Getting a basic listing on Spa Monkeys doesn’t cost businesses a cent, says Song. “The high quality businesses that have nothing to hide sign right away,” she says. “The dodgy ones see the risk on their side and they’re hesitant.”
Businesses also have the option of paying Spa Monkeys a five-figure sum for full business support – everything from logistics to e-commerce, marketing and PR. Paid merchants will also get publicity on the Spa Monkeys blog.
But if the business doesn’t comply with the code of conduct, Song won’t accept their money. “I’ve been kicked out of a business and called an idiot because I don’t accept payment to put a merchant on the database,” says Song.
The key mission of Spa Monkeys is to crush the culture of packages, she says, because it is the root of the problem. Packages enforce customer retention, which ensures cash flow and business survival. Consequently, staff, who are offered commission-based incentives to sell packages, devise all sorts of tactics to make customers buy.
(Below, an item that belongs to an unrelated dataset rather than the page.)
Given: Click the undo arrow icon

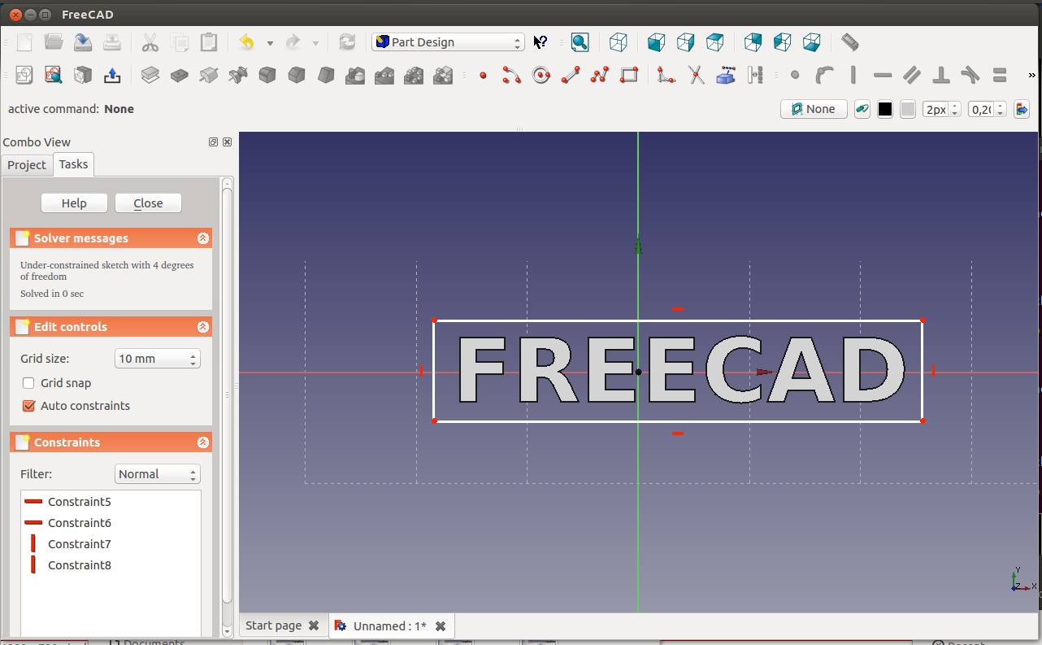Looking at the screenshot, I should click(246, 42).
“Many times the service quality goes down even after the packages are bought because the staff are no longer motivated to maintain service standards. There is also a risk of the business going under, making it almost impossible to get the money back safely in that event,” says Song.
A team of 10 to 20 mystery shoppers hired by Spa Monkeys visit businesses regularly to ensure standards are being met and kept. Song says her mystery shoppers have many “horror stories” to tell (see sidebar).
Song’s own experiences using skin, hair and fitness services in Hong Kong since she moved to the city four years ago was the inspiration for Spa Monkeys.
“I was horrified by how unpredictable the service quality in the industry was. Staff were constantly pressuring me to sign up to packages that were expensive, I had allergic reactions to bad products, and I was even injured once when a nail technician cut me by accident because she wasn’t trained well,” she says.
“Everyone I knew or spoke to had the same issues, so we came up with the idea to create a system that would help everyone.”
Song, born in Australia to Taiwanese parents, studied hospitality at hotel school in Montreux, Switzerland. She went on to work in business and finance, where a large part of her role was due diligence and research. Aptly, she’s applied those skills to Spa Monkeys.
Although it’s early days for her business, Song says she’s already been invited by Singapore government officials to start Spa Monkeys in the city state.
A Spa Monkeys membership programme will be launched soon, whereby members will get discounts on treatments at up to five chosen Spa Monkeys’ paid merchants. “This is how we plan to break the package culture,” says Song. “Businesses don’t need to sell packages, and customers will return anyway.”
Why all is not well in the wellness industry
Here are some instances of dodgy practices by beauty, fitness and wellness practitioners, according to Spa Monkeys
- Potential customers being told they are fat, ugly and unhealthy, and bullied into signing fitness memberships, beauty treatments and weight loss products.
- One mystery shopper being locked in a room of a gym for 45 minutes while getting the hard sell, and only being let out after convincing staff she was a student with no money.
- In a case of discrimination, a therapist denying a potential client a service because of race.
- Manicure and pedicure equipment rinsed only with hot water and wiped – not sterilised in alcohol – with the same tools used on hundreds of people.
- Poorly trained staff who cause bleeding during waxing, laser burns, bruising and cuts.
- Replacing branded treatment products with inferior ones after marketing and selling the treatment on the strength of the branded product.
- Misleading promotions, unclear terms and conditions, hidden fine print, pre-charging membership to credit cards without consent.